Advanced Triangle Manipulation

Advanced Triangle Manipulation#

import chainladder as cl

This example demonstrates several advanced data manipulation features of the Triangle class including:

1. Delayed calculation using `virtual_columns`
2. Advanced `groupby` functionality
3. Custom sorting using `loc`

Let’s suppose we want to look at the loss ratios for the top 10 commercial auto carriers (by premium volume) as compared to the rest of the industry.

clrd = cl.load_sample('clrd')
clrd = clrd[clrd['LOB']=='comauto']

# Create a loss ratio virtual column
clrd['LossRatio'] = lambda clrd: clrd['IncurLoss'] / clrd['EarnedPremDIR']

# Identify the largest companies (by premium) for 1997
top_10 = clrd['EarnedPremDIR'].groupby('GRNAME').sum().latest_diagonal
top_10 = top_10.loc[..., '1997', :].to_frame().nlargest(10)

# Group any companies together that are not in the top 10
clrd = clrd.groupby(clrd.index['GRNAME'].map(
    lambda x: x if x in top_10.index else 'Remainder')).sum()

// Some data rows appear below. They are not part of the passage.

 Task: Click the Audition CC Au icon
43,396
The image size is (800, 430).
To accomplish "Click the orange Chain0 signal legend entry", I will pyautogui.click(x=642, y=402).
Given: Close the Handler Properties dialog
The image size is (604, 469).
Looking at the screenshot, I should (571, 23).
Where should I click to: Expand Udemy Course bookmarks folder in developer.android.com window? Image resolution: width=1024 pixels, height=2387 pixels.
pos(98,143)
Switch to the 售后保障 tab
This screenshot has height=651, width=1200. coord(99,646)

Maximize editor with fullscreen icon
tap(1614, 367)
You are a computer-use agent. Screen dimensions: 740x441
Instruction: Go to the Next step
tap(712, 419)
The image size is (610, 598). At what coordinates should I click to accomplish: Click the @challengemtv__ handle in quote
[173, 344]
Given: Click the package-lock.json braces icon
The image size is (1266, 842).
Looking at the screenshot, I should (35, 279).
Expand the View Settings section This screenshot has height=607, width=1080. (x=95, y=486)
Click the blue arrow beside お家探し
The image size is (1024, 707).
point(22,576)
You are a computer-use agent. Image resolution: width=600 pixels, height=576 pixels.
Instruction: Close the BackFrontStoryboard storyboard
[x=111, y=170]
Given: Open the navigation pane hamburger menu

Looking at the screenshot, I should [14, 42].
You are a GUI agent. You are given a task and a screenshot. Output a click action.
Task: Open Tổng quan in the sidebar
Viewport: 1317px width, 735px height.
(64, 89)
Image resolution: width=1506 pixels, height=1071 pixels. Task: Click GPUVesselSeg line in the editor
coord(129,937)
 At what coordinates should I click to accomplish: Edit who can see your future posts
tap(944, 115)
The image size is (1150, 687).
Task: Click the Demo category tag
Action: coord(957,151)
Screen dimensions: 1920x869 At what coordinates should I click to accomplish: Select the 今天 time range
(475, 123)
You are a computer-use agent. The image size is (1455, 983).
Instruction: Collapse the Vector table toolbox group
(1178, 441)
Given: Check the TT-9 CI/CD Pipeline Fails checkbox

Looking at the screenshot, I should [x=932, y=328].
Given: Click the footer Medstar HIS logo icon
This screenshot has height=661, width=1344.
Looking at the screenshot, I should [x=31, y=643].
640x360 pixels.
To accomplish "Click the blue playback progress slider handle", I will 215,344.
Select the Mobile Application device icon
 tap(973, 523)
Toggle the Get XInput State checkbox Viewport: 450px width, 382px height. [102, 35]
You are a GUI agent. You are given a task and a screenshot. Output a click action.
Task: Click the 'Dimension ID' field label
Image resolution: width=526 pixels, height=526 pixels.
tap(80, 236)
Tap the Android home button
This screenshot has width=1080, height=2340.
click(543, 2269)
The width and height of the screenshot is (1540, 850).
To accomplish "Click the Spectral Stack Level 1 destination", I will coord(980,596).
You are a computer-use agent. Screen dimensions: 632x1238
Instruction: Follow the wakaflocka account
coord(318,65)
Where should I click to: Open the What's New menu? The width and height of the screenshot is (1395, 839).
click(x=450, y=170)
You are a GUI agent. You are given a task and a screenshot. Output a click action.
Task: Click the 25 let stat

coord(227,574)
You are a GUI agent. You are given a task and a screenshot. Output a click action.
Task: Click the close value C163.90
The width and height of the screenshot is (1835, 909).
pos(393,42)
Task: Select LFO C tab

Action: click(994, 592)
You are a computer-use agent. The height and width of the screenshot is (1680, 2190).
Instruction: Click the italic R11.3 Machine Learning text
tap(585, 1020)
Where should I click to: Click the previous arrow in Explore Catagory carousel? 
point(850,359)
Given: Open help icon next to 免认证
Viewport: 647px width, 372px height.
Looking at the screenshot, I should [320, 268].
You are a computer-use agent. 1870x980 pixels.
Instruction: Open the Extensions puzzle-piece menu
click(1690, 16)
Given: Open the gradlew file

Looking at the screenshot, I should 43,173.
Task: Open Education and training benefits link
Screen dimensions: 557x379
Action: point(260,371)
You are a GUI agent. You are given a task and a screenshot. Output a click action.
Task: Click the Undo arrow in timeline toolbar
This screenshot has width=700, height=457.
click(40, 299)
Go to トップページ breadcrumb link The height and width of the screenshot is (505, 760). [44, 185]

# Sort by company volume, but keep Remainder as last entry
clrd = clrd.loc[top_10.index.to_list() + ['Remainder']].iloc[::-1]
Hide code cell source
import matplotlib.pyplot as plt
plt.style.use('ggplot')
%config InlineBackend.figure_format = 'retina'


ax = clrd.latest_diagonal.sum('origin')['LossRatio'].plot(
    kind='barh', title='Loss Ratio');
Matplotlib is building the font cache; this may take a moment.